Using the “View” menu, you can switch between different preset color maps and choose standardized or unadjusted data for viewing. “Standardized” means the data are rescaled to have a mean of zero and variance of one, so patterns of genes with different measurement levels can be compared easily.
The Analysis menu
Currently the analysis menu has only one function, to show you information about the distribution of the scores for the genes in the group in the context of the rest of the genes. The window displayed has three tabs:
- ROC – A receiver-operating characteristic curve, showing how the genes in the group rank among the rest of the genes
- PR – Using the same data as in the ROC curve, but displayed as precision vs. recall.
- Histogram – Shows the distribution of scores for genes in group, overlaid with the distribution for those not in the group.
Changing the hyperlinks
When you click on a gene symbol, your web browser will be opened to a web site of your choosing. The preset is the NCBI “Gene” database, but you can change this using the “Options -> Change gene name URL pattern…” menu item:
Using this requires that you know the URL (web address) for a gene.

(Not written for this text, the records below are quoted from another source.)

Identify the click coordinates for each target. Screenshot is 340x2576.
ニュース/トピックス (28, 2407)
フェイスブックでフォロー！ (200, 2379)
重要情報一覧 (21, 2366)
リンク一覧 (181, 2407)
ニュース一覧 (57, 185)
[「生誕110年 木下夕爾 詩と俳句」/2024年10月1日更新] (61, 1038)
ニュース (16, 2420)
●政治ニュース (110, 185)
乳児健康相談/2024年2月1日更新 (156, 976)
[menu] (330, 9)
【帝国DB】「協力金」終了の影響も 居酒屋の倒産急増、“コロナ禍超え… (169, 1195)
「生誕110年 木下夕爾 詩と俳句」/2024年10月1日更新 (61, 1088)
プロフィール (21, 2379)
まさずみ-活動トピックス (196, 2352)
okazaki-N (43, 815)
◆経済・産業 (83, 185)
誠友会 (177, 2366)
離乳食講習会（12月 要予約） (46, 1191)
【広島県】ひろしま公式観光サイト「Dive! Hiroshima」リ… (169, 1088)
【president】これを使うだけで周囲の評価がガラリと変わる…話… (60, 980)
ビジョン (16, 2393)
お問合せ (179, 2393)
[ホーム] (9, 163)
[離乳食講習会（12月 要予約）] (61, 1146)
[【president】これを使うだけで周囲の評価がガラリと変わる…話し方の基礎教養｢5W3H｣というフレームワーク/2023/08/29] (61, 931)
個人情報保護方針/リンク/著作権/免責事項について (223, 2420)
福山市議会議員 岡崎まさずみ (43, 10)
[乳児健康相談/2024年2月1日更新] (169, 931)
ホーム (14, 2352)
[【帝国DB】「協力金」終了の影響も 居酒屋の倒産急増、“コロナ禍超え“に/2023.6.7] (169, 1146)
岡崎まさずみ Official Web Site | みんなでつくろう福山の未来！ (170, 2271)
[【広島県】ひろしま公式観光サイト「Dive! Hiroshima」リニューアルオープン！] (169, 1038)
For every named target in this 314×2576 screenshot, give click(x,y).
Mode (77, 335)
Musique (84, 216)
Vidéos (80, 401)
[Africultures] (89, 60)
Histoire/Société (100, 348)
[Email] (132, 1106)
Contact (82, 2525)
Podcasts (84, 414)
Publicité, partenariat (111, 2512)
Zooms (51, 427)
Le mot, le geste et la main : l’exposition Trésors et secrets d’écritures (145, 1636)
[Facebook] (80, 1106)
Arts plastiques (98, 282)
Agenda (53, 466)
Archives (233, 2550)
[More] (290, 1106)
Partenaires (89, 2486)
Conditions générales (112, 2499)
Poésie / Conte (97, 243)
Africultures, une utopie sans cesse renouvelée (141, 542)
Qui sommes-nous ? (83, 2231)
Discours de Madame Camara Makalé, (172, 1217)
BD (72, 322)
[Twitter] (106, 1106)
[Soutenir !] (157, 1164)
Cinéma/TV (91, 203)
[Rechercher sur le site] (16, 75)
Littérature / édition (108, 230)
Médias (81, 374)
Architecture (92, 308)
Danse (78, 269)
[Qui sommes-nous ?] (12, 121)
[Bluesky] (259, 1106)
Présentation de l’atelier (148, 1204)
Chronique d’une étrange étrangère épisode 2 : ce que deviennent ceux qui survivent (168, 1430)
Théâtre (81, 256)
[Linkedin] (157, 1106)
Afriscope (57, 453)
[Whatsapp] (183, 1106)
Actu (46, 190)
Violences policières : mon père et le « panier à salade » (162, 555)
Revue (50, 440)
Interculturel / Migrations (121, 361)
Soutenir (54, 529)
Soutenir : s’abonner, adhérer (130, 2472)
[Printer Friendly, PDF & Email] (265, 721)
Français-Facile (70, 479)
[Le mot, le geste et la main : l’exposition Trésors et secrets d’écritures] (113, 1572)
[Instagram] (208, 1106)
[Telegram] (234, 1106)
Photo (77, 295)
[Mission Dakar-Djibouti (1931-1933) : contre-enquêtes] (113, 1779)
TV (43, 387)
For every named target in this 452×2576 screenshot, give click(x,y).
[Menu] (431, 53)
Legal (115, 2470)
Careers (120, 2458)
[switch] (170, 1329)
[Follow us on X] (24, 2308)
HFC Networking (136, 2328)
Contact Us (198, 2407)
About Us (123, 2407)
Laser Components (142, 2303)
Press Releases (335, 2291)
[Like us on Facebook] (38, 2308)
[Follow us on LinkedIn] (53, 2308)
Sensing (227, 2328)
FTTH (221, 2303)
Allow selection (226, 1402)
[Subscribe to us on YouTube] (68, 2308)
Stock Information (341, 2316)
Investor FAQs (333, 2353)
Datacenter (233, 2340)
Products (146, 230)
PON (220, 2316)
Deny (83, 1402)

Just replace the term you would normally put in the URL with two “at” symbols (“@@”). They will be replaced with the Gene Symbol.
For details and some examples, see this page.
Changing the data set
You can switch data sets (or define one if you have never loaded one) viewed in the heatmap by selecting the “Options->Change data set”.
Note: Naturally, if you switch to a data set that uses a different platform (e.g. microarray design), the results might not make much sense. Note that the gene scores displayed are always the ones you used for the last analysis (or the run you double-clicked on) to get this window).
Note: If you switch data sets, the setting is “sticky”: all new visualization windows you open will use this data set, until you switch back.
Changing the gene score file
This is similar to the function for setting the raw data file.
Saving the data and/or image
Using the “File” menu, you can save the data shown, in text (data) or image formats:
Here is an example of the resulting image, which is in PNG format:
You can also save the data using the “File” -> “Save Data…” menu option:
A sample resulting file for the data above is here. In this case we had the “Include annotations and scores” but not “Standardize” checked. This file can be loaded into Excel or a similar program for further analysis.